Exercise aim
Reproduce the Eben Hopson profile below verbatim and in full.

Personal details
- Born: November 7, 1922 Utqiagvik, Alaska, U.S.
- Died: June 28, 1980 (aged 57) Utqiagvik, Alaska, U.S.
- Party: Democratic
- Spouse: Rebecca Panigeo
- Profession: Politician

= Eben Hopson =

American politician (1922–1980)

Eben Nanauq Hopson (November 7, 1922 – June 28, 1980) was an American politician in the state of Alaska. An Iñupiaq, he was born and raised in Utqiaġvik (at the time known as Barrow) and was a heavy equipment operator. Hopson served in Alaska Territorial Legislature from 1957 to 1959 as well as the Alaska Senate upon statehood, representing District O from 1959 to 1967. He died from cancer in 1980 in Utqiaġvik, Alaska.

==Early life==

Hopson was the first person to be born in the Presbyterian mission hospital in Utqiaġvik in 1922.

==Political career==

Hopson served as the first mayor of Utqiaġvik, then known as Barrow. He was first elected to the position in 1972, and was reelected in 1975.

Information shown
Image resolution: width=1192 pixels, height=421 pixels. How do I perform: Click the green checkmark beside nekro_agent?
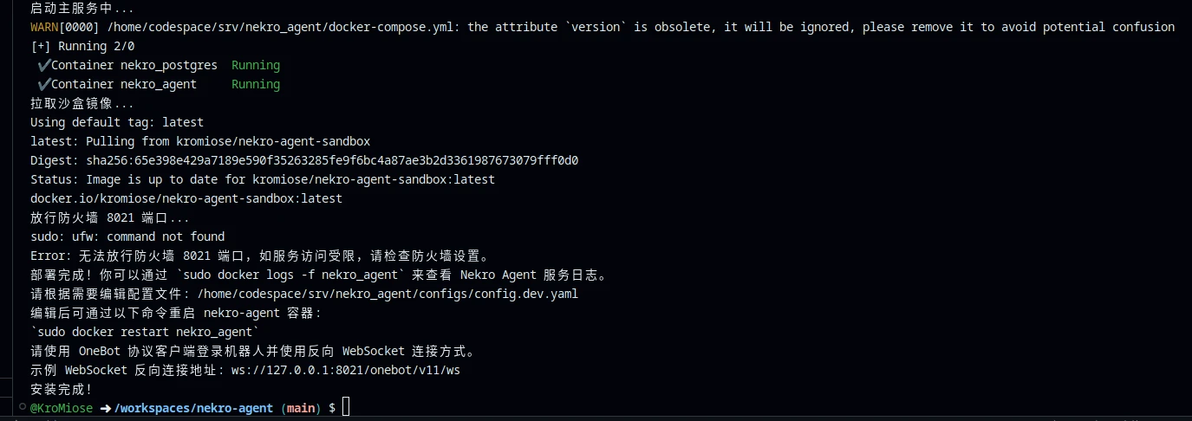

Solution to the exercise
Personal details
- Born: November 7, 1922 Utqiagvik, Alaska, U.S.
- Died: June 28, 1980 (aged 57) Utqiagvik, Alaska, U.S.
- Party: Democratic
- Spouse: Rebecca Panigeo
- Profession: Politician

= Eben Hopson =

American politician (1922–1980)

Eben Nanauq Hopson (November 7, 1922 – June 28, 1980) was an American politician in the state of Alaska. An Iñupiaq, he was born and raised in Utqiaġvik (at the time known as Barrow) and was a heavy equipment operator. Hopson served in Alaska Territorial Legislature from 1957 to 1959 as well as the Alaska Senate upon statehood, representing District O from 1959 to 1967. He died from cancer in 1980 in Utqiaġvik, Alaska.

==Early life==

Hopson was the first person to be born in the Presbyterian mission hospital in Utqiaġvik in 1922.

==Political career==

Hopson served as the first mayor of Utqiaġvik, then known as Barrow. He was first elected to the position in 1972, and was reelected in 1975.